Altogether, 5,300 applications were approved to practice the trade in tobacco products, along with alcoholic beverages and, somewhat incongruously, ice cream. The authorized product range was expanded so that license winners are assured a guaranteed percentage of profitability. Some 60 established kiosk operators have received grace period until the end of year in localities where no license winners were declared or no applications were submitted.

Hauling for a price

The start of July also saw the launch of the electronic road toll system for cargo vehicles. The system dubbed HU-GO affects all vehicles weighing 3.5 tons or more along Hungary’s 6,513-kilometer road grid.

According to the Útdíj.hu information portal, freighters will now be required to register their vehicles to receive and install a suitable device to keep track of the distance they travel. Large shipping firms can expect substantial cost increases.

Hungary’s market leader, Waberer’s, is projecting annual additional expenses of HUF 4 billion as a result of the new system as the company’s deputy CEO Ferenc Lajkó told thematic portal Útdíjhírek.hu. He stated that freight firms will have no option but pay up, since there is little to no way to find alternative routes, especially considering that prospective detours (i.e. the main streets of smaller townships) have a ban on large vehicles.

The Economy Ministry had projected HUF 75 bln in revenues this year from the new toll regime. However, thanks to later revisions to the law with the aim of supporting Hungarian freighters, the amount is now expected to be HUF 15 bln less.

Cheaper utilities

July marks the second wave of the government’s sweeping campaign to reduce utility costs for households, introducing yet another 10% mandatory reduction.

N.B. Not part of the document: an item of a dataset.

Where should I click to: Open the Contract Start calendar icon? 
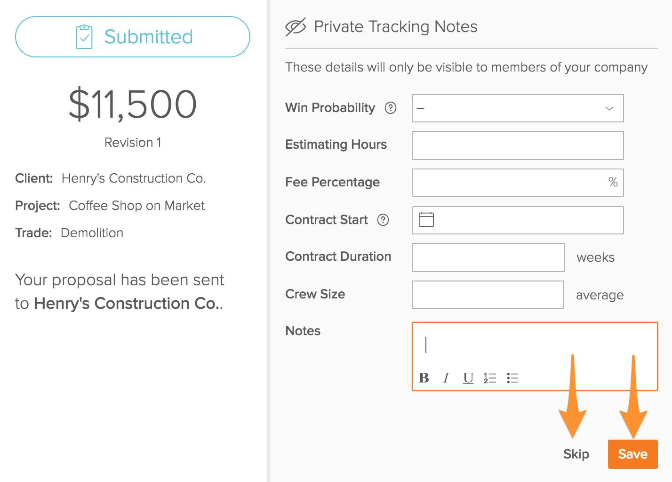(426, 220)
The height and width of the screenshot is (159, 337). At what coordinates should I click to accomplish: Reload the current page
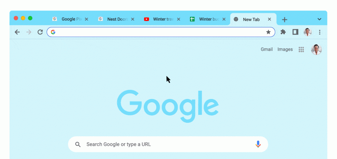(x=40, y=32)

This time, the centrally dictated discount affects sewage removal, chimney cleaning, sewer fees and garbage disposal. As a result of common European Union regulation, roaming charges will also be reduced.

The government went ahead and introduced the reduction despite industry calls for reconsideration. For instance, the association of chimney sweeps warned that the price reduction would lead to smaller businesses folding, resulting in a shortage of professionals.

The situation is set to culminate for the winter season, where many homes with outdated heating systems could remain uninspected, thereby endangering the health or even lives of the residents.

Nonetheless, Prime Minister Viktor Orbán reiterated in his latest appearance before the European Parliament in Strasbourg that not only will the government insist on preserving the established price levels, but is also determined to go through with yet another wave of cuts in the fall.